#### Your assignment:
Say how many lines of the data below have the word "computer" in them. Add nothing else.

#### Task material:
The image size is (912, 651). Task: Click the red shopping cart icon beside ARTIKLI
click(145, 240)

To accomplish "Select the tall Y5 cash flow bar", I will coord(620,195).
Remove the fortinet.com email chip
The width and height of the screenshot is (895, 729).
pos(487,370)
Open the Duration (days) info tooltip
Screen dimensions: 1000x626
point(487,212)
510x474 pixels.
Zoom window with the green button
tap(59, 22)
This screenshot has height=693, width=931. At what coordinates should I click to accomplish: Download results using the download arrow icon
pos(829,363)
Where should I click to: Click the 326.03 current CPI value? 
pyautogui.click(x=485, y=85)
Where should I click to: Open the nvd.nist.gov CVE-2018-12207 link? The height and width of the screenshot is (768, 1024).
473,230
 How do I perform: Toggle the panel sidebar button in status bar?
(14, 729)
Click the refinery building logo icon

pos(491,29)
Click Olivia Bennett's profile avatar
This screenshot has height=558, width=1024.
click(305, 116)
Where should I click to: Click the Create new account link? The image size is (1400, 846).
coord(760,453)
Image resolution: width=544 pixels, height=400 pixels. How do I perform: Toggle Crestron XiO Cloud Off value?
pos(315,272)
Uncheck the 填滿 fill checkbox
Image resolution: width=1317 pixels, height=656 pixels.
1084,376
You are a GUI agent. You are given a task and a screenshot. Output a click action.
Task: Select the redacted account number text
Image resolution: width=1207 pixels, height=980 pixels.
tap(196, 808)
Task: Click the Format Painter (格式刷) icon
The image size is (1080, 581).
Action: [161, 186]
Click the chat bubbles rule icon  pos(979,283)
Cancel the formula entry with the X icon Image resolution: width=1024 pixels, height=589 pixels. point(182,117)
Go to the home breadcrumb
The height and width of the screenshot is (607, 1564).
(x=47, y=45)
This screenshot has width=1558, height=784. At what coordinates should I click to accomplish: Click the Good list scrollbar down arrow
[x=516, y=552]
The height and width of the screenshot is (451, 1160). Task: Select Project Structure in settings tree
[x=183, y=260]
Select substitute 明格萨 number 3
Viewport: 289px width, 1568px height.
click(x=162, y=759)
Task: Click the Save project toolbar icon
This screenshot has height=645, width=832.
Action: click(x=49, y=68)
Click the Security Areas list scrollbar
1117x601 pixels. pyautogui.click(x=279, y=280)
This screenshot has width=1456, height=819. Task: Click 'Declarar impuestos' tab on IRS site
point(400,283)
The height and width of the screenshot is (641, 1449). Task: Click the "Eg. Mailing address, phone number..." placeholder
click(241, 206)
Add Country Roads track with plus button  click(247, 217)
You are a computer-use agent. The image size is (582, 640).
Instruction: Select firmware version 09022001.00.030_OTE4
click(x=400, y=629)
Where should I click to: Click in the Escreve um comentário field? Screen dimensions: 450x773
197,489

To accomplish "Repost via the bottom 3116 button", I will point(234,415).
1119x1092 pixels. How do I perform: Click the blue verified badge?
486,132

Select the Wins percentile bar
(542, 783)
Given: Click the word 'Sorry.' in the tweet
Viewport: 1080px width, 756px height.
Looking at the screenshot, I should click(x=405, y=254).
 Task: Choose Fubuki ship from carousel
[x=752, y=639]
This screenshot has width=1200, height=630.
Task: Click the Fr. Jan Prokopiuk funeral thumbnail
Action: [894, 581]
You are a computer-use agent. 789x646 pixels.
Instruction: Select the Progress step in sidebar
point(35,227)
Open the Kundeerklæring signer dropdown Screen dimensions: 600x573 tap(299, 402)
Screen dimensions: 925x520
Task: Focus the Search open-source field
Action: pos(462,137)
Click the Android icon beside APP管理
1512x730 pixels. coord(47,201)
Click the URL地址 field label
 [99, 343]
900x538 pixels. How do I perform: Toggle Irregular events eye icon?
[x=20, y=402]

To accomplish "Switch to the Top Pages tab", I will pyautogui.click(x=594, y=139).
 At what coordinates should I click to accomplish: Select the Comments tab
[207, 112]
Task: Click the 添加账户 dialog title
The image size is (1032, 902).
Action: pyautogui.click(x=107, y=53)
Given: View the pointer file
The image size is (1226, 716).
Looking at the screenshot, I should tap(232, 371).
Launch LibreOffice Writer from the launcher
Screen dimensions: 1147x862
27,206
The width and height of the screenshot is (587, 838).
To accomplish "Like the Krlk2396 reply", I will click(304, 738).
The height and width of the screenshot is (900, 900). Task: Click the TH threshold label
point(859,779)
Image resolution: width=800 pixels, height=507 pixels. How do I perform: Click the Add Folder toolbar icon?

#### Answer space:
2